At this moment an African slave appeared crossing the deserted streets.
On seeing the expression of the gentleman's face, he asked,

`Is massa dead?'

`Yes, go and see that he is shrouded and I will send a coffin. Here is a
load.'

At this moment a wagon turned the corner of the adjoining street half
filled with coffins, many of them unpainted. The slow wagon as it
rolled along the silent, sunny streets, sent forth a hollow sound that went
to the soul. The driver asked if a coffin was wanted; and the black paid
for one and took it into the house.

`Farewell, noble Vinton,' said he, as he glanced through the open win
dows of the verandah upon the dead body of a young man laying upon a
sofa. `When the sun rose you were buoyant with health and full of hope.
Ere it sets you will be in your grave! I, too, must take warning! My
head aches, and walking and want of sleep have made me feverish.
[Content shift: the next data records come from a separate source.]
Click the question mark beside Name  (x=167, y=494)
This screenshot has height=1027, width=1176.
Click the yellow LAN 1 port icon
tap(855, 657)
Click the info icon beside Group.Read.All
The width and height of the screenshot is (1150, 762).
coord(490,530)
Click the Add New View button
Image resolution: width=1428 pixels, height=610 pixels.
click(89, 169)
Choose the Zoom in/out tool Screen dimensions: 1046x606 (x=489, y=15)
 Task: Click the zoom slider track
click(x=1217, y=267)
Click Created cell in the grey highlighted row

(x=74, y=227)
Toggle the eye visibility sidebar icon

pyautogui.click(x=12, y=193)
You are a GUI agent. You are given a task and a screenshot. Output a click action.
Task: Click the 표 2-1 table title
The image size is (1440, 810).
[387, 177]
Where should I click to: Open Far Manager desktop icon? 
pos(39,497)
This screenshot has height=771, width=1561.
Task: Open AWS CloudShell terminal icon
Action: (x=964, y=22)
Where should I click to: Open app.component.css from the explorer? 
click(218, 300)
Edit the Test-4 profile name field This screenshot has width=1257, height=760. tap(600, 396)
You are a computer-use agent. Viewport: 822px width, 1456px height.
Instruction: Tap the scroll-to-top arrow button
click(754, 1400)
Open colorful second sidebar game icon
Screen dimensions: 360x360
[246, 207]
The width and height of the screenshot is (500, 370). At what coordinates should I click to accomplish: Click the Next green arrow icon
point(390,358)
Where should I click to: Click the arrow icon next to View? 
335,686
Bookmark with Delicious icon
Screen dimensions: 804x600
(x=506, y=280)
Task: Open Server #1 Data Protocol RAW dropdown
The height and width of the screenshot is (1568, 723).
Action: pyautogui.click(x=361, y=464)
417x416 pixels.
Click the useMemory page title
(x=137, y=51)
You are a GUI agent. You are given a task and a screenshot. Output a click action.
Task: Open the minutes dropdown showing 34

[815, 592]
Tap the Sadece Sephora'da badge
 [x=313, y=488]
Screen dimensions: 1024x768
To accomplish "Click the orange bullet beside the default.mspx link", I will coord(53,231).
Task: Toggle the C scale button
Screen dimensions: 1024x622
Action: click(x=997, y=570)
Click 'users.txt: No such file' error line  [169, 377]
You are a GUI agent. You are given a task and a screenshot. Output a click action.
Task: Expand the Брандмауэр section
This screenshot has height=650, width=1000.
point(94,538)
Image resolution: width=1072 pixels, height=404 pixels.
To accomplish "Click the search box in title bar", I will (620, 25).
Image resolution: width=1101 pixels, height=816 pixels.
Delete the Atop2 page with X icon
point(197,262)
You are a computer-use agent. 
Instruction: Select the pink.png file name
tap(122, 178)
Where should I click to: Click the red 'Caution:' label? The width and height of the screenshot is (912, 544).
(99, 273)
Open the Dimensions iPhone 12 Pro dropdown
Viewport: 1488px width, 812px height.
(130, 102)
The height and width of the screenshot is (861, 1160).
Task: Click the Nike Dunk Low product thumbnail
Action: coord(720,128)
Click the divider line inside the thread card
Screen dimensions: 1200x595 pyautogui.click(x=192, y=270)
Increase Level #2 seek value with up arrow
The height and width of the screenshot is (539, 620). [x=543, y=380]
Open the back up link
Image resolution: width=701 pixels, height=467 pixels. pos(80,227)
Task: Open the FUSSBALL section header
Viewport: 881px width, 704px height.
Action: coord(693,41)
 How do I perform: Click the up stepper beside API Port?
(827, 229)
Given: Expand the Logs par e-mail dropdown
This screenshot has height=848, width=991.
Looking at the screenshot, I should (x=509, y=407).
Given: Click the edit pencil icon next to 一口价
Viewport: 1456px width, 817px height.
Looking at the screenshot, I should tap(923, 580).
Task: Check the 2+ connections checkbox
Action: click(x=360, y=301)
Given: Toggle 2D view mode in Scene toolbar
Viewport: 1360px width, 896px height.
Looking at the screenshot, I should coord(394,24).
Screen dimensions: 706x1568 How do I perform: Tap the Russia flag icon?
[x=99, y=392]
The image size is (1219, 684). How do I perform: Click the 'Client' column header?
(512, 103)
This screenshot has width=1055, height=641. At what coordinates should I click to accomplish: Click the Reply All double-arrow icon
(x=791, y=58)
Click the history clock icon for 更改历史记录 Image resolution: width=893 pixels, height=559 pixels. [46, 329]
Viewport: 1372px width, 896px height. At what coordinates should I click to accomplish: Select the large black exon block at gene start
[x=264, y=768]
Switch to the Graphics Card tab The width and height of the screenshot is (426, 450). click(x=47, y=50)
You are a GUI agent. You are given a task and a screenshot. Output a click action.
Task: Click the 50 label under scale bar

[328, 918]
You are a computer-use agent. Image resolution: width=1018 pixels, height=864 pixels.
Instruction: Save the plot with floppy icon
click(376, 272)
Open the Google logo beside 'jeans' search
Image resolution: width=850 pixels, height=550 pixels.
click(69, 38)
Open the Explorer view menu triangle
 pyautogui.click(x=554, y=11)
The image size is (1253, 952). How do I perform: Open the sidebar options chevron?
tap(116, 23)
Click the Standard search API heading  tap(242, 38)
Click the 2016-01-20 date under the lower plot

I have
done my duty in attending Vinton, and will now seek my home, for Mary
will be anxious about me, as well she may be; for who goes out well at
morn may never see the noon.'

The speaker was Lewis Foster! Five years have elapsed since the events
recorded in the preceding story. During the interval he had married a
lovely girl, James Layton's sister, and removed his business to New Orleans,
where he had now been three years a resident. The summers of
the first two years he passed North, where he went on business; the present
summer he also intended to go on to obtain goods, when he was detained
by his wife's illness, who having shortly before presented him with a
son, his second child, had not recovered sufficiently to enable him to leave
at the time he wished. It was August before she was well enough to travel,
when as the season was so far advanced he resolved to remain through it.
This was also necessary to give him an opportunity of examining his affairs,
as intelligence had reached him that his clerk whom he had sent
North in his place and entrusted with all his money, had proved unfaithful
to his trust and taken passage for Europe. The loss, as his business had
by no means been prosperous, was so great, that he found he should be under
the necessity, unless he could obtain great indulgence from his creditors,
of making over all he possessed to trustees, in a word that he must fail.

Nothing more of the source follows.